El pasado 15 de mayo, el embajador de Israel en Argentina, Eyal Sela, se refirió formalmente a la participación de la empresa Navitas Petroleum en el proyecto de explotación petrolera Sea Lion, ubicado en la ilegítima cuenca norte de las Islas Malvinas, concesionada por la administración colonial británica. En declaraciones al medio NewsDigitales, el diplomático reconoció el malestar transmitido por las autoridades argentinas y afirmó: “Israel comprende la posición argentina. Sabemos que es una situación incómoda”. Sin embargo, Sela desmarcó a su administración al asegurar que Navitas "es una empresa privada y no una compañía estatal israelí”.

A pesar de la argumentación oficial que sitúa el conflicto exclusivamente en la órbita corporativa, los registros financieros públicos exponen un entramado donde el Estado de Israel posee un rol regulatorio y donde los capitales institucionales de ese país constituyen el principal sostén de la operación.
La estructura financiera de Navias: El rol de la Bolsa de Tel Aviv y los fondos previsionales
Navitas Petroleum no opera de forma aislada a los mecanismos estatales de Israel. La compañía está registrada y cotiza activamente en la Bolsa de Valores de Tel Aviv (TASE), una institución financiera bajo la órbita de control de la Autoridad de Valores de Israel (ISA), un organismo público del Estado hebreo.
Asimismo, los principales activos e inversiones que apalancan los proyectos de exploración y desarrollo de Navitas en el Atlántico Sur provienen de grandes fondos de inversión institucional y de fondos de pensión de los trabajadores y jubilados israelíes. De este modo, el ahorro previsional público de ese país es el que financia de manera directa la infraestructura portuaria, las plantas de lodo y la contratación de plataformas de perforación en la plataforma continental argentina, en abierta contradicción con las resoluciones de las Naciones Unidas (como la Res. 31/49) que prohíben la introducción de modificaciones unilaterales en la zona en disputa de soberanía.
El entramado de violaciones a la legislación argentina
Durante la entrevista concedida hace un mes y medio, el propio embajador Sela dejó la resolución del conflicto en manos del Poder Ejecutivo nacional al manifestar que “Argentina puede tomar cualquier decisión que considere respecto a esta empresa”. Sin embargo, desde este posicionamiento diplomático han transcurrido 45 días sin que el Ministerio de Relaciones Exteriores, conducido por la administración de Javier Milei, haya iniciado acciones efectivas ante un escenario donde Navitas incurre en múltiples violaciones a la normativa nacional:
- Ley de Hidrocarburos (Ley 26.659 y su modificatoria 26.915): Establece de forma taxativa sanciones penales, comerciales, inhabilitaciones y multas para aquellas empresas que realicen actividades de exploración o explotación en la plataforma continental sin la autorización expresa de la Secretaría de Energía de la Nación.

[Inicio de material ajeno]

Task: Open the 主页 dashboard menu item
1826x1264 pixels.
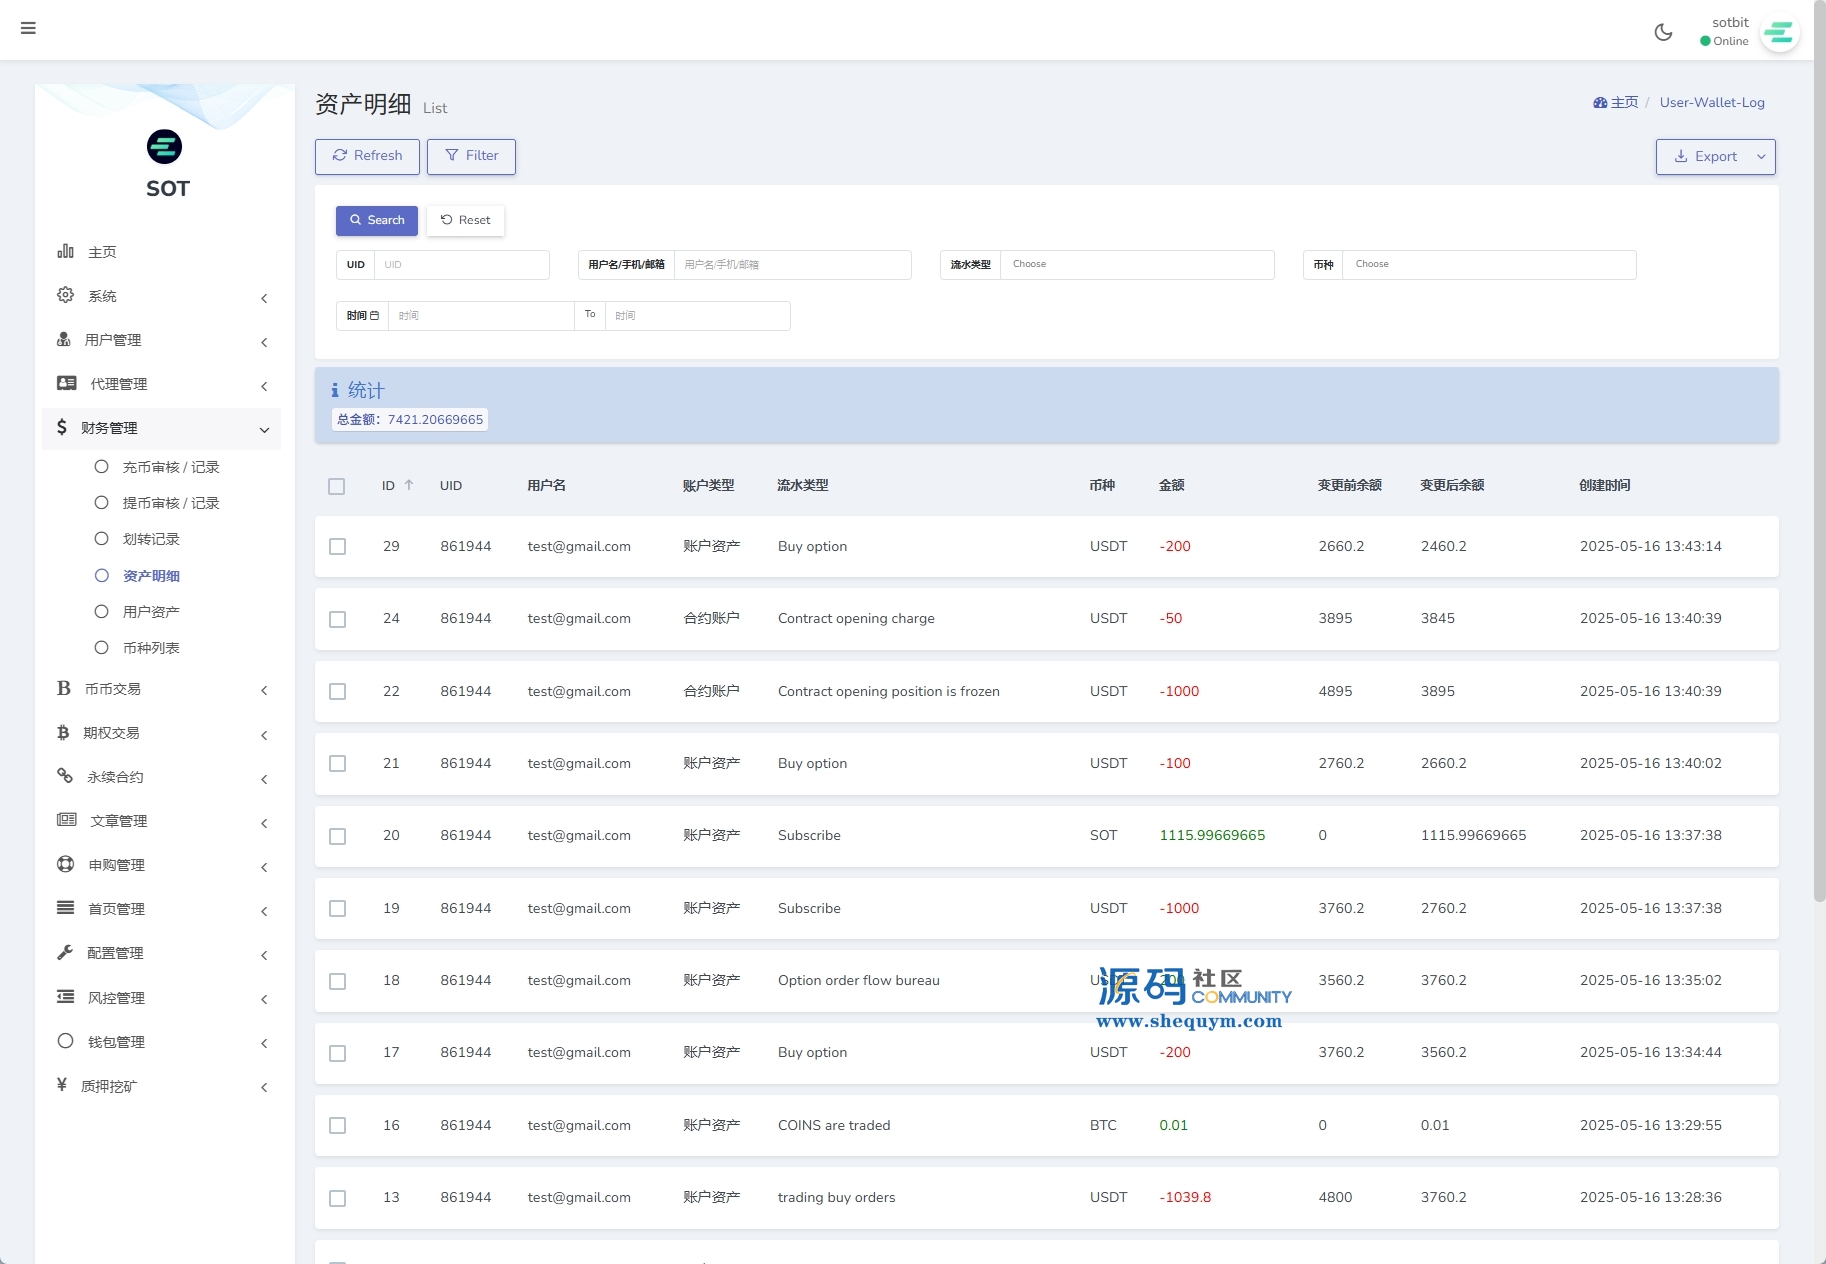Action: (x=102, y=252)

- Código Aduanero Argentino (Ley 22.415): Al operar en aguas de la plataforma continental bajo jurisdicción argentina, la introducción de maquinarias, insumos portuarios, plataformas de perforación y el traslado de personal desde y hacia la colonia británica se ejecutan al margen de los controles del servicio aduanero nacional, constituyendo operaciones de contrabando y tráfico de mercaderías no autorizadas.
- Leyes Ambientales Nacionales: Las operaciones hidrocarburíferas offshore de Navitas ignoran de manera absoluta la Ley General del Ambiente (Ley 25.675) y las normativas específicas para la protección del medio marino. La firma avanza con su cronograma sin haber presentado las correspondientes Evaluaciones de Impacto Ambiental (EIA) ni haber obtenido las licencias ambientales expedidas por las autoridades competentes del Estado argentino, generando un riesgo directo sobre el ecosistema del Atlántico Sur.
Mientras el cronograma técnico de Navitas Petroleum avanza públicamente —con la previsión de iniciar perforaciones entre 2027 y 2028 para alcanzar la producción comercial a mediados de 2028—, la estrategia de la Cancillería argentina se ha limitado a pronunciamientos retóricos formales. La falta de aplicación de las herramientas punitivas y de los poderes de policía que otorgan las leyes nacionales consolida un escenario de pasividad y complicidad estatal que permite la continuidad de las operaciones unilaterales en el Atlántico Sur.